This study will examine the long-term effects of lithium used to treat children and
adolescents with aggressive conduct disorder (severe aggression).
Psychotherapeutic agents are often administered without sufficient testing to children and
adolescents, often on a long-term basis, to reduce aggression. Many pressures, including
managed care, will increase the utilization of pharmacotherapy in the outpatient setting to
treat serious problems. Lithium is the most promising agent for the treatment of aggression
in children and adolescents. However, it has not been shown that lithium is an effective
treatment for these patients in the outpatient (non-hospital) setting, or on a long-term
basis. The purpose of this study is to examine the long-term effects of lithium used to
treat children and adolescents with aggressive conduct disorder (severe aggression).
The proposed study is a two-phased clinical trial of lithium for the treatment of aggression
in conduct disorder. Both phases are double-blind and placebo-controlled with randomization
and employ a parallel groups design. Phase 1 contains a short-term 8-week controlled trial,
with twice as many subjects randomized to lithium as placebo, increasing the pool of
potential lithium responders to continue to Phase 2. In Phase 2, lithium responders from
Phase 1 enter a 6-month long-term controlled trial. Every attempt is made to define
responders to lithium.
1. Males and females
2. Ages between 9 and 17 years.
3. Conduct disorder according to DSM-IV (As rated on the DICA-IV).
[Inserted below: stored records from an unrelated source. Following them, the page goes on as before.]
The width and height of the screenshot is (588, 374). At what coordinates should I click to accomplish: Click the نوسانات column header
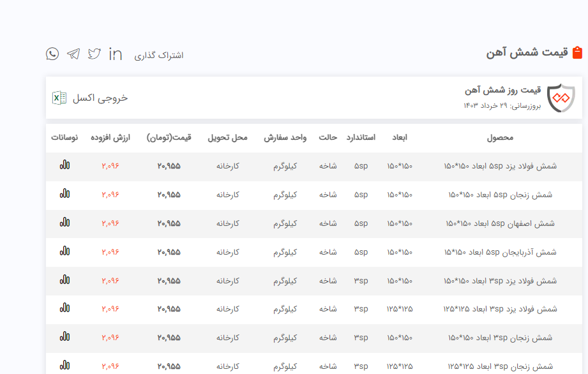[64, 137]
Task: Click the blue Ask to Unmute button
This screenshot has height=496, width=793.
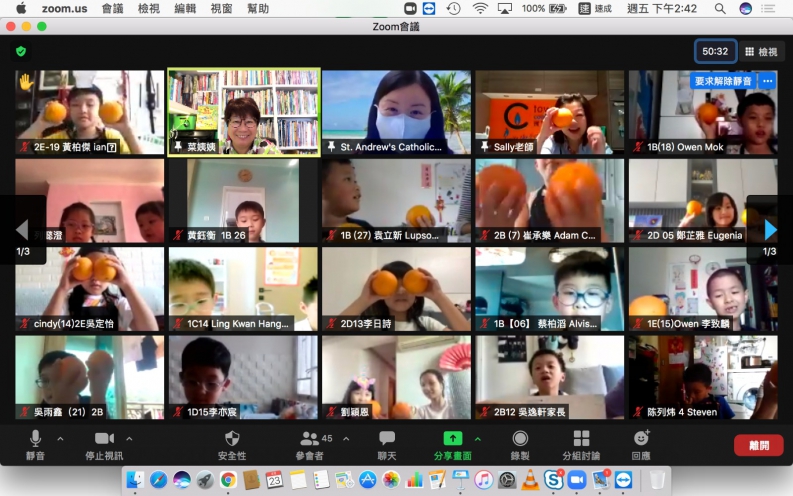Action: 722,81
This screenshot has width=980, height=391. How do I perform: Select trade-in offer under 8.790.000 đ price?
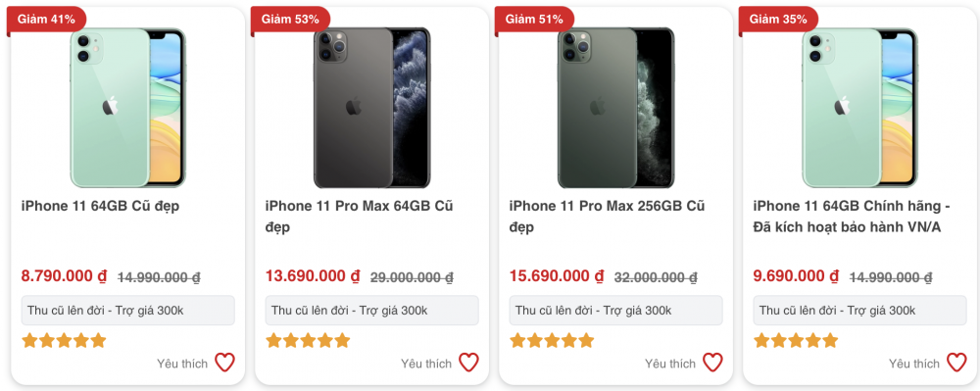128,311
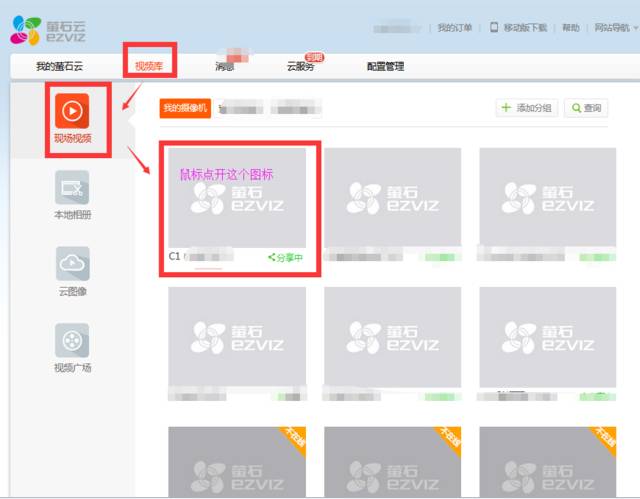The width and height of the screenshot is (640, 499).
Task: Click the 现场视频 live video icon
Action: tap(73, 108)
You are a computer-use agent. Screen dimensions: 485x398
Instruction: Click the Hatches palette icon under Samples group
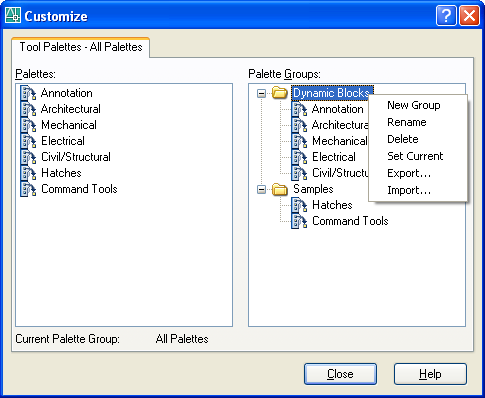point(299,205)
4. The aggression criterion at screening
1. Mental Retardation.
2. Pervasive Developmental Disorder(s).
3. Major Depressive Disorder or Dysthymic Disorder.
4. Bipolar Disorder.
5. Psychotic Disorder (including Schizophreniform Disorder and Schizophrenia).
6. Major medical problem such as cardiac, renal, and thyroid diseases, or seizure
7. History of psychoactive medication in the previous 2 weeks.
8. Current Pregnancy in females.
9. History of Substance Dependence in the past month.
10. Prior to the proposed study, a history of lithium treatment with serum lithium
levels of 0.4 mEq/L or higher for a cumulative period of greater than 10 days.